INT8 / FP8 (quantized)
Used primarily for inference. Modern accelerators claim 4–8× the FP16 figure in INT8/FP8, though utilization in practice is lower.
Sparse TFLOPS
Some vendors (e.g., NVIDIA with A100/H100) advertise 2× additional throughput via structured sparsity, contingent on model weights having ≥50% sparsity.
TFLOPS in AI Hardware
Representative peak figures (FP16/BF16, dense):
- NVIDIA H100 SXM: ~1,979 TFLOPS (FP8: ~3,958 TFLOPS)
- NVIDIA A100 80GB: ~312 TFLOPS (TF32 Tensor Core)
- Google TPU v4: ~275 TFLOPS (BF16)
- AMD MI300X: ~1,307 TFLOPS (FP16)
- Apple M4 Max: ~273 TOPS (INT8, Neural Engine)
TFLOPS and Training Cost
The computational cost of training a neural network is often estimated using the formula:
C ≈ 6 × N × D
where C is total FLOPs, N is the number of model parameters, and D is the number of training tokens (Chinchilla scaling). Dividing C by the hardware's achieved TFLOPS (after accounting for hardware utilization, or MFU) gives an estimate of training time.

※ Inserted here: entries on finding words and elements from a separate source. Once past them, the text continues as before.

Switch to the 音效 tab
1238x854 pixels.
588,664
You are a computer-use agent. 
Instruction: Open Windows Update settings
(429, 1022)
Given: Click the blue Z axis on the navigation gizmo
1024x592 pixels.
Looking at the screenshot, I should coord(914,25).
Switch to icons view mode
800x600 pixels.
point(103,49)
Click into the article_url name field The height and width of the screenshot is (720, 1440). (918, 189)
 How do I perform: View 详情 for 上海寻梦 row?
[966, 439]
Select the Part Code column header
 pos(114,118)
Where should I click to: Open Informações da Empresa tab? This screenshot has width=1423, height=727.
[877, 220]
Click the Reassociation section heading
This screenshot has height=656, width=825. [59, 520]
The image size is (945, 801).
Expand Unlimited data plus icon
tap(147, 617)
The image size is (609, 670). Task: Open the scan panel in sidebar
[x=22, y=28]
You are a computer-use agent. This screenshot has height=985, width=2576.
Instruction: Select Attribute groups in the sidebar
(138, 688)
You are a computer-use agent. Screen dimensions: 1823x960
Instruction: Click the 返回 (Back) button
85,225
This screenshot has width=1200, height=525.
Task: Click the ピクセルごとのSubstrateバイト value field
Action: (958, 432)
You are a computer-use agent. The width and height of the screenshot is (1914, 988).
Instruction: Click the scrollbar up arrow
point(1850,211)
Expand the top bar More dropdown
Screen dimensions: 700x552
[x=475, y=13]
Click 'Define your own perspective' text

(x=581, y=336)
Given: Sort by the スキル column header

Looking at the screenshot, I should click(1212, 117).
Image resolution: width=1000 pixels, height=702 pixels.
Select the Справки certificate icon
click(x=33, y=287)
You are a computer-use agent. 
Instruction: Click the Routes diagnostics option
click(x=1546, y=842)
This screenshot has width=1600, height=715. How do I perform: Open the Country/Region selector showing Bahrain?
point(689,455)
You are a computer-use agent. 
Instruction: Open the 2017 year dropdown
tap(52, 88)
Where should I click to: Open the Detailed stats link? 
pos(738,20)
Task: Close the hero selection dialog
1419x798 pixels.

For example, training a 70B parameter model on 1.4T tokens requires roughly 5.9 × 10²³ FLOPs (~590 zettaFLOPs). At 50% MFU on a cluster of 1,024 H100s each delivering 1,979 TFLOPS, training would take approximately 29 days.
TFLOPS vs. Real-World Performance
Peak TFLOPS figures are theoretical maximums rarely achieved in practice. Key gaps include:
- Memory bandwidth bottleneck: Many operations are memory-bound, not compute-bound.
- Operator fusion and kernel efficiency: Unoptimized kernels may use <30% of peak TFLOPS.
- Communication overhead: In multi-GPU training, all-reduce operations consume wall-clock time not counted in compute.
- Batch size effects: Small batch sizes reduce tensor core utilization.
Model FLOP Utilization (MFU) and Hardware FLOP Utilization (HFU) are metrics that track the fraction of peak TFLOPS actually used, and are more informative than raw TFLOPS for benchmarking.
Teraflops vs. Tokens per Second
For inference workloads, tokens per second is often a more practical metric than TFLOPS because it directly reflects user-facing latency and throughput. However, TFLOPS remain essential for capacity planning and for comparing hardware before deployment.
Teraflops are the lingua franca of AI hardware comparison, but interpreting them correctly requires attention to precision format, sparsity assumptions, and the gap between peak and sustained throughput in real workloads.